Instant Pot Yogurt

There are many ways to make yogurt - but this one is my favorite:

  1. Skim your cream off of your milk to use for other goodies.

  2. Fill your instant pot up to max capacity fill line (typically a little over 1 gallon’s worth of milk.)

  3. On the saute setting, add 30 minutes and allow your milk to heat up to 180 degrees. Make sure you stir to avoid milk from burning at the bottom.

  4. Once it’s 180 degrees, use oven mits to move the insert bowl the stove top or on a trivet to cool. (You can speed up cooling by putting the pot in an ice bath). Without an ice bath you’re looking at a cooling time of over an hour.

  5. Let the milk cool until 108 degrees.

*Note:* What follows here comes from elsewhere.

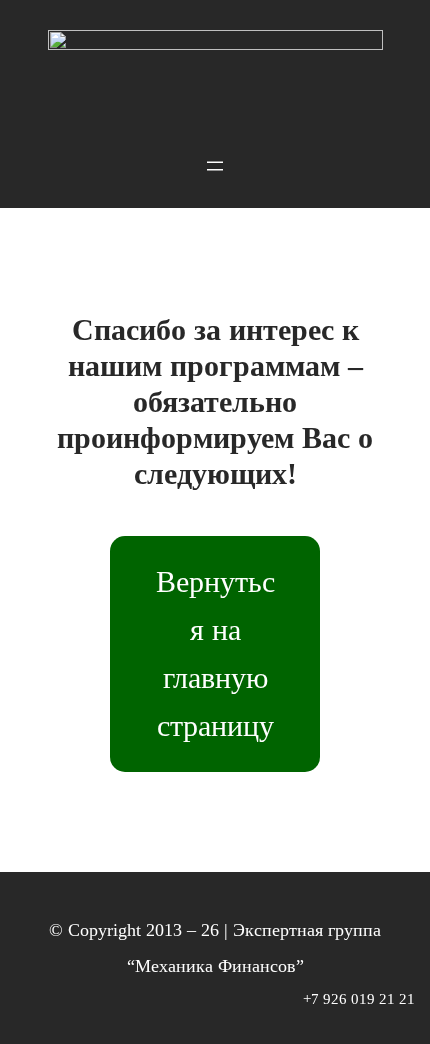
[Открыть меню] (22, 142)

  6. Add yogurt (store bought or saved starter from previous batch) to the milk and incorporate well.

  7. Using your oven mits, place your bowl back into the instant pot and put the lid on.

  8. Choose the yogurt setting and set your time for 24 hours.

  9. Once time is up, release pressure and open the lid.

  10. Skim 1/2 cup of yogurt off of the top of the yogurt and save it for your next batch.  If you’re making another batch in a week, store in fridge.  If you won’t be making another batch for longer, store in the freezer.

  11. Using a cheesecloth, strain the yogurt over a bowl to catch the whey. The longer you strain it for, the thicker your yogurt will be.

  12. Serve as is or to sweeten add blended fruit, honey, maple syrup, vanilla extract or whatever add in’s you’d like.